Selon l’article L111-3 du Code de la propriété intellectuelle, la propriété de l’objet matériel est indépendante de la propriété incorporelle dont l’auteur reste titulaire. La simple acquisition de l’œuvre n’autorise pas son exploitation tant que l’œuvre n’est pas tombée dans le domaine public. L’exploiter constituerait un acte de contrefaçon selon l’article L122-4 du Code de la propriété intellectuelle selon lequel « Toute représentation ou reproduction intégrale ou partielle faite sans le consentement de l’auteur (…) est illicite», et l’article L335-3 du même code selon lequel « est (…) un délit de contrefaçon toute reproduction, représentation ou diffusion (…) d’une œuvre de l’esprit en violation des droits de l’auteur (…) ».
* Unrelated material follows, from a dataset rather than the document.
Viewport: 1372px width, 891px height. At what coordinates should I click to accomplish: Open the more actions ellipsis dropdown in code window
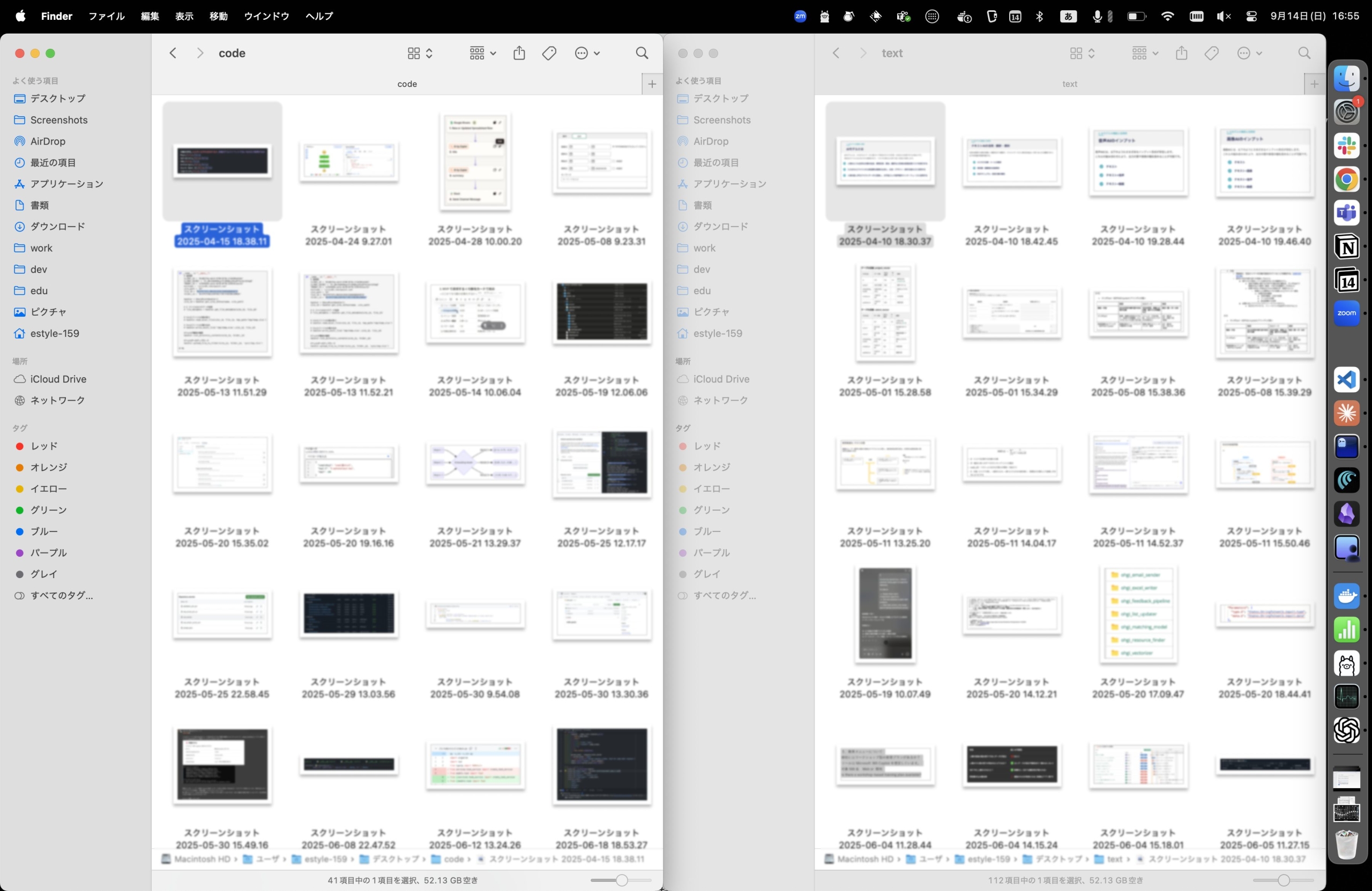pos(587,53)
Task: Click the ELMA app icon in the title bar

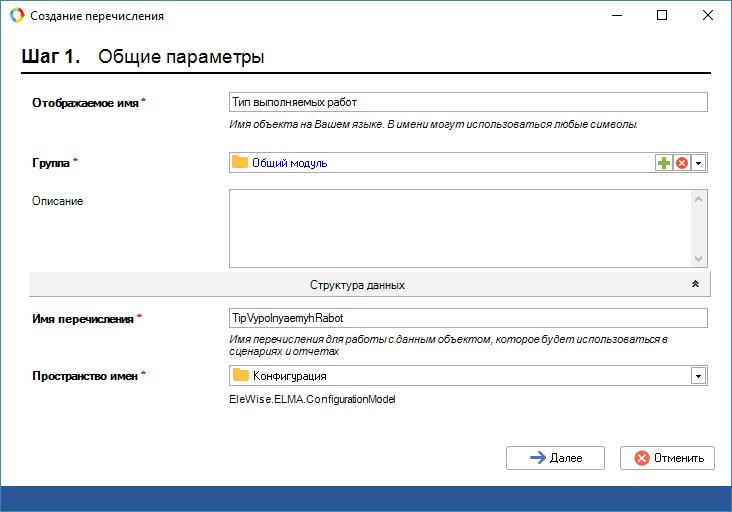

Ainsi, le propriétaire du mur sur lequel figure une œuvre d’un artiste connu ne peut vendre son mur. Ce serait un acte de contrefaçon et une violation du droit moral de l’auteur. C’est ce qui a été jugé dans l’affaire du graffiti (œuvre murale) Slave Labour de Banksy, qu’un collectionneur inspiré… par l’appât du gain a tenté de faire vendre par une galerie américaine après avoir acheté une partie du mur, support de l’œuvre, à son propriétaire….
Plus compliquée est la situation de l’artiste qui emprunte à un artiste. La création ex nihilo est rare, et là où un artiste peut dire qu’il s’est simplement inspiré d’une œuvre, peut être considéré par le créateur « repris » comme un pillage. Même s’il s’agit de reproduction de fragments d’œuvres, il faut l’autorisation préalable de l’auteur, ce qui est rappelé par l’article L113-4 du Code de la propriété intellectuelle selon lequel « L’œuvre composite est la propriété de l’auteur qui l’a réalisée, sous réserve des droits de l’auteur de l’œuvre préexistante ».
Mais à l’heure du numérique, les créations dites « transformatives » (mashup, bootleging, remix, fanvids, fan-fiction, UGC, etc.) se font majoritairement sans demande d’autorisation, sans que cela n’encombre les juridictions (voir le rapport de Mme Benaboun, mission du Conseil supérieur de la propriété littéraire et artistique sur les «œuvres transformatives »).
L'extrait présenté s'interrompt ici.